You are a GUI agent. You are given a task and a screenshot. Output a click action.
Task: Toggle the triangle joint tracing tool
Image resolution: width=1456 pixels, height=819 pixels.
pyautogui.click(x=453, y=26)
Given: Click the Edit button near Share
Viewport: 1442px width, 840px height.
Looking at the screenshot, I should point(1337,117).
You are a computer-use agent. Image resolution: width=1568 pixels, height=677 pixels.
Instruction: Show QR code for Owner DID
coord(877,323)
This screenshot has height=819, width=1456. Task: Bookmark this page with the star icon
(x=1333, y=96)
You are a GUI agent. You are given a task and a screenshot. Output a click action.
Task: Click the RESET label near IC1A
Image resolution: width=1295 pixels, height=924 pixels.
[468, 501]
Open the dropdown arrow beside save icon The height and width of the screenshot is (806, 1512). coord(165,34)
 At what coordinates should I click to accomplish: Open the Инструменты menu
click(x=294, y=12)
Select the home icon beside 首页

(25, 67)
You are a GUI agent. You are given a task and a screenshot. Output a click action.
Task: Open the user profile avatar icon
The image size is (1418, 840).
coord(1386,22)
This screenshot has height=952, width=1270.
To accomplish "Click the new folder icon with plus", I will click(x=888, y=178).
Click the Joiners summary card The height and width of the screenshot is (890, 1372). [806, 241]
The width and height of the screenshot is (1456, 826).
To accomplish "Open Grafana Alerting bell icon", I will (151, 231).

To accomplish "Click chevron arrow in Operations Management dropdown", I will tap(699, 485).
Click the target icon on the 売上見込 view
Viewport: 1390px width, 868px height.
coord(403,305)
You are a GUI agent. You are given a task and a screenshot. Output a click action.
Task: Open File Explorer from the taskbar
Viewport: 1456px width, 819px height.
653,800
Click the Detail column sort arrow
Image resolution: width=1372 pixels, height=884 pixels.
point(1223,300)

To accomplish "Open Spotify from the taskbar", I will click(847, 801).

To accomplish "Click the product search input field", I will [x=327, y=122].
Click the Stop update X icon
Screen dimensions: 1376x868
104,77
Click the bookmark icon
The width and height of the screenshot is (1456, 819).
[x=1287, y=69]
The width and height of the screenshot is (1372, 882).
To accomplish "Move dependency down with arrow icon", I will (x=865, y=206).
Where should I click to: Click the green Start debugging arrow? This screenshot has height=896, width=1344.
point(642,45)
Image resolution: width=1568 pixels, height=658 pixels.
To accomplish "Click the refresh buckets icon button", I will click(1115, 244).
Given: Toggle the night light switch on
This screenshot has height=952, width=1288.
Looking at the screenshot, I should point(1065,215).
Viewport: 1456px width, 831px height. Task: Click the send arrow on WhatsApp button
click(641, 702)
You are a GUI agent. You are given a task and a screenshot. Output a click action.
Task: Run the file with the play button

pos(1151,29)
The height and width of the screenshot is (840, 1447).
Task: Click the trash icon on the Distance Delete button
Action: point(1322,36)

**Task to complete:**
Return only what runs from the line containing "Given: Toggle the night light switch on" to the last line of the records above, both ends included, exactly as written.

**Problem solution:**
Given: Toggle the night light switch on
This screenshot has height=952, width=1288.
Looking at the screenshot, I should point(1065,215).
Viewport: 1456px width, 831px height. Task: Click the send arrow on WhatsApp button
click(641, 702)
You are a GUI agent. You are given a task and a screenshot. Output a click action.
Task: Run the file with the play button

pos(1151,29)
The height and width of the screenshot is (840, 1447).
Task: Click the trash icon on the Distance Delete button
Action: point(1322,36)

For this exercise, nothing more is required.